Enfin, ceux qui prônent le « vivre-ensemble » et le « multiculturalisme » témoignent d’une ignorance profonde des travaux de Robert Putnam sur la destruction du lien social par la diversité ainsi des puissants mécanismes de discrimination sélectionnés par l’évolution qui régissent la constitution des groupes humains, leur conflictualité et les manifestations d’appartenance à ces derniers.
Ignorant les modèles et les concepts développés par ces nouvelles sciences, le logiciel qui oriente la décision politique repose le plus souvent sur des postulats comportementaux totalement incorrects qui ne peuvent que conduire au désastre. En la matière, nos dirigeants ressemblent à des médecins espérant combattre les maladies en pensant que ces dernières sont causées par des « esprits malins » plutôt que par des virus ou des bactéries.
De la même manière qu’étudier l’économie revient à toucher à la question sensible de la production des richesses et de leur répartition, étudier la politique à l’aune des sciences de l’évolution conduit à juger les décisions politiques et les comportements d’un groupe humain à l’aune de leur adaptation à l’environnement et de leur capacité à assurer la survie du groupe.
Malheureusement, autant une erreur dans l’appréciation de la bienveillance d’un lion affamé a des conséquences rapides sur la survie de son auteur, autant l’adoption d’un comportement ou d’une idéologie mettant en danger la survie d’un peuple fait souvent sentir ses effets sur une échelle de temps relativement longue, le délai et la multitude des facteurs à l’œuvre empêchant le plus souvent ses membres d’établir un lien direct entre leur déchéance et leur ignorance des lois naturelles fondamentales qui gouvernent les corps politiques.

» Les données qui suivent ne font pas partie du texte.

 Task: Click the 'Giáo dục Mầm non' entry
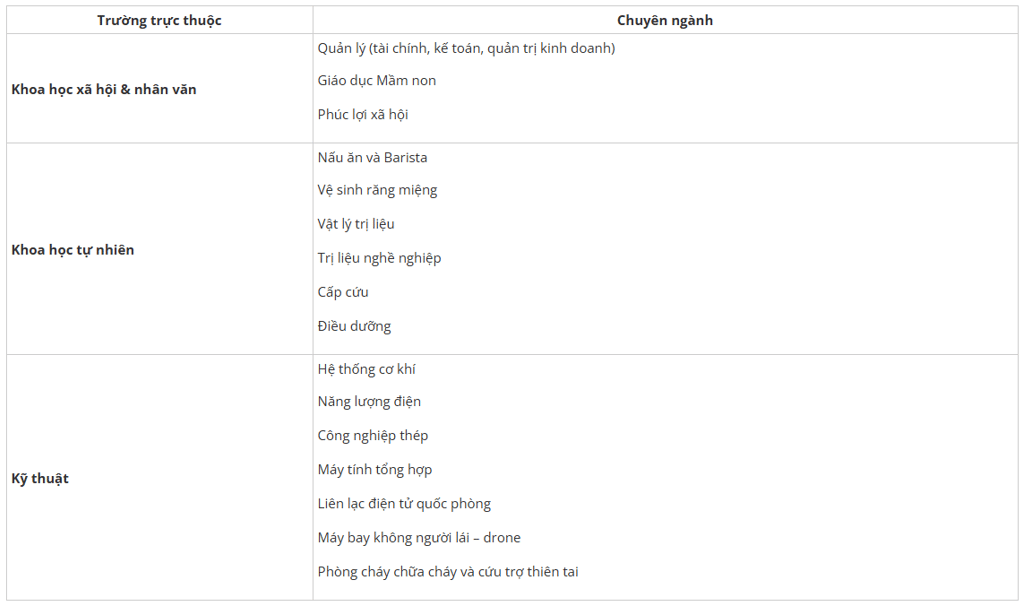click(x=377, y=81)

Tout comme le lyssenkisme a conduit l’URSS à la famine et a ainsi contribué à terme à son effondrement, l’ignorance et le rejet de l’éthologie, de la biologie et des sciences de l’évolution au profit de superstitions modernes comme celles de l’égalité, du vivre-ensemble ou du multiculturalisme conduisent notre civilisation au désastre. Peu importent les données, les modèles, les démonstrations, ceux qui présentent de tels arguments ne seront jamais considérés comme des scientifiques mais avant tout comme des conservateurs, voire des militants d’extrême-droite.

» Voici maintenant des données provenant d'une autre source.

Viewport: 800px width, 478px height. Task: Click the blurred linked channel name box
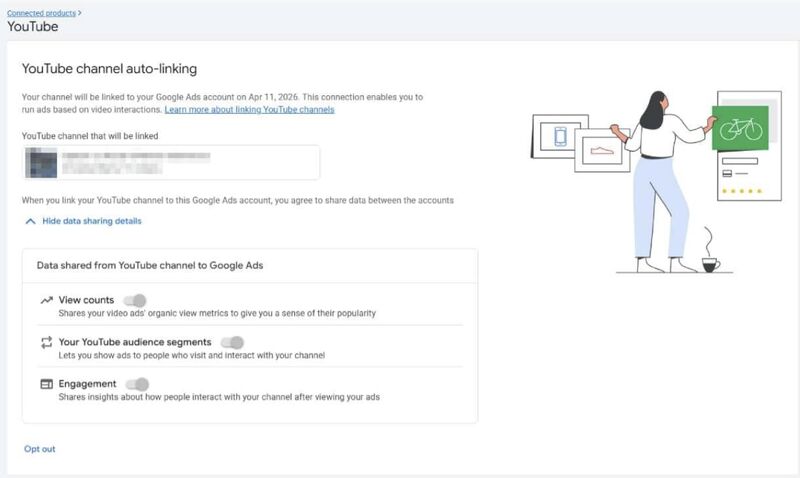pyautogui.click(x=171, y=163)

Au-delà des immenses crimes dont il est responsable, le nazisme aura eu pour terrible conséquence d’empêcher pendant plus d’un demi-siècle l’apparition d’une véritable science humaine et sociale intégrant les concepts fondamentaux de la biologie et de l’évolution ainsi que d’offrir une parade facile à tous les grands prêtres qu’une telle science menace.

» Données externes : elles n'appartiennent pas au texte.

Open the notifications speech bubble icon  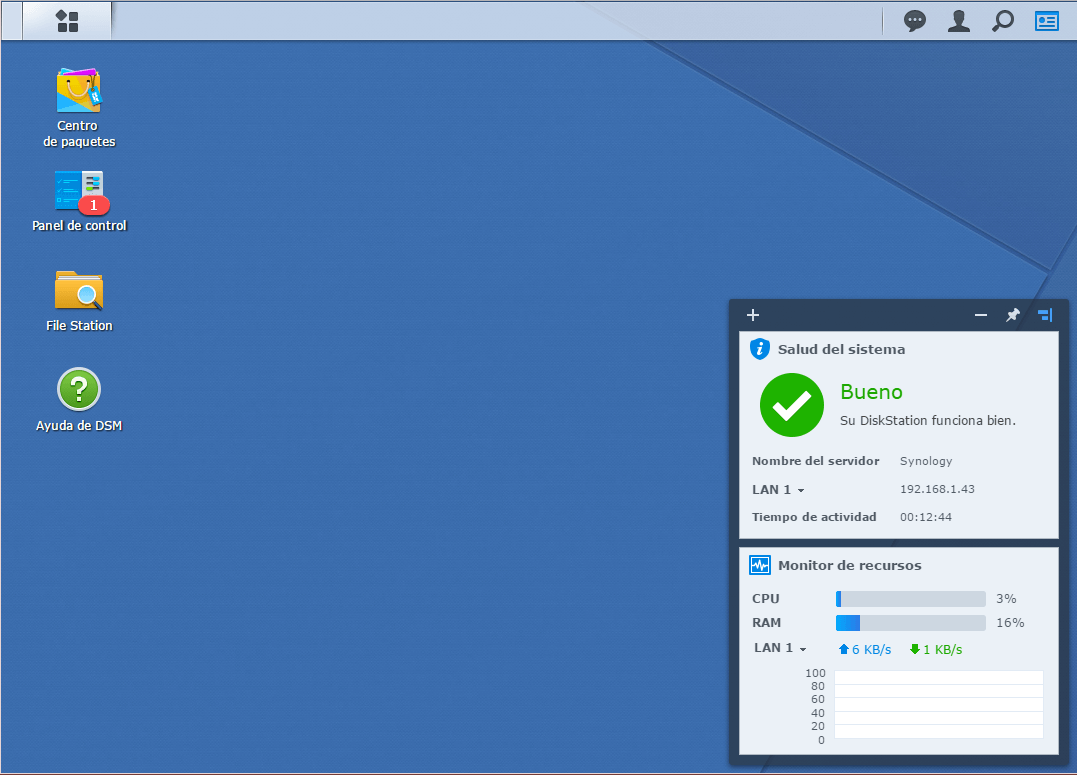(x=914, y=21)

En réalité, il n’y a de plus grand crime que celui contre la pensée et la connaissance. Ceux qui cherchent à interdire ou à ignorer une science parce qu’elle menace leurs dogmes feraient bien de méditer sur cette citation du grand physicien Richard Feynman : « La nature se fiche pas mal de la façon dont nous nommons les choses, elle continue juste de faire ce qu’elle a à faire ».